By: Chuck Sebian-Lander


life begins

at self-conception

close your eyes. attempt

to recall the moments before

you knew you existed

find brackish haze and the lightning

of fresh nerves and the universe, fenced in

by a titan's soothing heartbeat

see all this, but only because you think,

"that *must* be how it was"

now think further back,

if you can:

imagine your cells,

the moment of *their* conception,

the start of all things

recall what you felt then:

nothing, nothing, nothing,

and in it all the feeling in the whole

of the expanse

wonder, in awe, that any feelings could exist,

or the capacity to imagine

or the thrum of a beating heart

or the knowledge, upon listening,

that the heart

is yours




 

Former M.F.A. student, now living and working outside of Washington D.C., who habitually writes poetry, at least the first drafts, about the same way he tweets: with little regard for whether anyone cares but the assumption that no one does. So it goes.

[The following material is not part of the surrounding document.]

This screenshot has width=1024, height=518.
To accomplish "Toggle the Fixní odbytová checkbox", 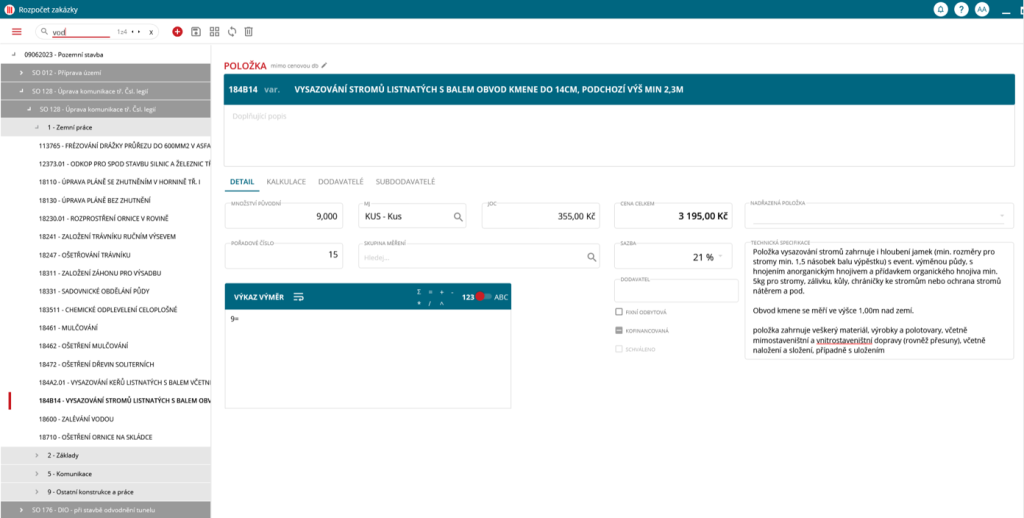I will click(619, 312).
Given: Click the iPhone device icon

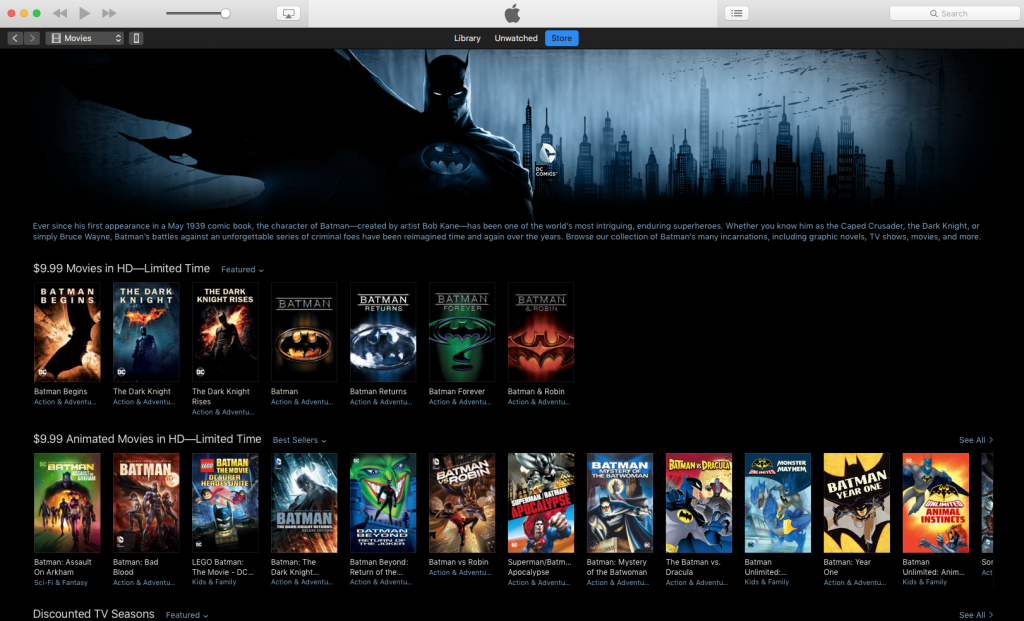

"Like most of my poetry, this one started with a line I thought was mildly clever ("life begins at self-conception") and grew organically from that line's implications and emotional triggers. The line was also much longer and clunkier at first, also like most of my poetry.

I couldn't say much about the process of writing it from an intellectual perspective except to note in retrospect that the poem has an appropriately respiratory quality, moving first as far outward as it can and then shrinking all the way down. Also, the lack of certain grammatical norms (i.e. capitalization) is less a global preference of mine and more an acknowledgement that a poem like this works best when spoken just slightly above a whisper. Think of it as an attempt to capture the voiceless words rattling through your mind when you're nervous about something.

There's an obvious cultural, uh, "debate" that I'm swatting at here, too. The actual subjects of that conversation fed into my writing of the poem only insofar as I think any half-serious examination of the self leads necessarily to a more complex and loving understanding of people than what must be held by those who would demand ownership over the bodies of others."